En entrevue, M. Brault a reconnu que l’ensemble des volets internationaux de la programmation culturelle canadienne était compromis pour l’été. Certains festivals ont été ou seront vraisemblablement annulés dans leur totalité. L’évolution de la crise déterminera par ailleurs les décisions gouvernementales concernant les mesures de confinement en sol canadien.

« Il va y avoir des pertes », a reconnu Simon Brault, qui précise que le financement devancé du CAC vise surtout à éviter que « les compagnies implosent ».

Alors que la période de « black-out » complet pour l’industrie avait d’abord été prévue jusqu’à la fin du mois de juin, dit-il, on prévoit désormais qu’elle s’étendra jusqu’à la fin du mois de juillet.

Pour l’heure, le Conseil des arts du Canada a adopté cette orientation pour ne pas lui-même se mettre en difficulté. « Ils ont décidé de la somme en fonction des liquidités qu’ils avaient », dit Fabienne Cabado, directrice générale du Regroupement québécois de la danse. Au fil de l’année qui vient, le CAC pourrait éventuellement procéder de la même façon auprès des organismes pour distribuer les deux tiers restants de son budget de subventions.

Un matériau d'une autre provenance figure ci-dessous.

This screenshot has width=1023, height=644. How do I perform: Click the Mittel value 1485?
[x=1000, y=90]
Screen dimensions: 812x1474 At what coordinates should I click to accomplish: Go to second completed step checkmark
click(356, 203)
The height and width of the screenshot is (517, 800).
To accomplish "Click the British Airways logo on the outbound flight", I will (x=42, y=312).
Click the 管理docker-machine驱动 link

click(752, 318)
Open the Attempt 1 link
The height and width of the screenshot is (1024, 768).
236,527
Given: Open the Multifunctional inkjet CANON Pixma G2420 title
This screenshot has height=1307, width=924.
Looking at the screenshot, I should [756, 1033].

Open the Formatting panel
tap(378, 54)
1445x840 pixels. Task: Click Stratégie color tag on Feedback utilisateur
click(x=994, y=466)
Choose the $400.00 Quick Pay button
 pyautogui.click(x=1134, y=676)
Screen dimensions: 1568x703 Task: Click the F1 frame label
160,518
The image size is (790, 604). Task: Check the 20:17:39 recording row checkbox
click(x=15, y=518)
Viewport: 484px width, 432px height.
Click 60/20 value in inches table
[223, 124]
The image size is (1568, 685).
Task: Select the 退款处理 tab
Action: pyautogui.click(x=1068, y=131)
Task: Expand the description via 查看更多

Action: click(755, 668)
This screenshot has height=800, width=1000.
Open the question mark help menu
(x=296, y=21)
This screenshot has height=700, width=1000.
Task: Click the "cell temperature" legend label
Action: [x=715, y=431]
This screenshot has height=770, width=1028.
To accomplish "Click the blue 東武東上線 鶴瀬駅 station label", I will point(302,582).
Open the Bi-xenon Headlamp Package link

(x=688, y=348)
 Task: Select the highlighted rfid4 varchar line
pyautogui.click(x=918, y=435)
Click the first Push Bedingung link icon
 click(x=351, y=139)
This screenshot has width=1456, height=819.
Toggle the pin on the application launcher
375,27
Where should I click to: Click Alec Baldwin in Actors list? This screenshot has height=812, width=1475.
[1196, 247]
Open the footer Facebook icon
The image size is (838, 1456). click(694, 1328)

Dans le milieu des arts, les annonces du CAC continuent de générer des inquiétudes, notamment en raison de la très grande diversité des organismes œuvrant dans le secteur. « Les Grands Ballets canadiens ont des danseurs salariés, dit Fabienne Cabado. S’ils ont 35 danseurs qui ne font rien, ils vont être obligés de les mettre au chômage. »

« Ce que recommande le CAC, c’est le paiement des cachets pour les spectacles qui n’ont pas eu lieu ou pour les répétitions qui ont été annulées. »

Par ailleurs, un flou demeure quant aux projets de tournées qui sont suspendus, tout autant qu’aux subventions qui les soutenaient. 

Un allègement pour la radiodiffusion

Les défis opérationnels, jumelés à d’importantes baisses de revenus publicitaires, pèsent lourd sur le milieu de la radiodiffusion, à qui Ottawa offre unrépit. Il a été annoncé lundi que le Conseil de la radiodiffusion et des télécommunications canadiennes (CRTC) n’enverra pas de lettres demandant aux quelque 107 radiodiffuseurs d’acquitter les droits de licence de la partie I pour l’exercice 2020-2021. Le gouvernement transférera les fonds nécessaires au CRTC pour soutenir ses activités. Seront ainsi libérés plus de 30 millions de dollars qui serviront à nourrir les radios et télévisions du pays, qui, par ailleurs, doivent « mettre les bouchées doubles » pour produire des bulletins de nouvelles et des émissions d’information jugés essentiels en ces temps de pandémie.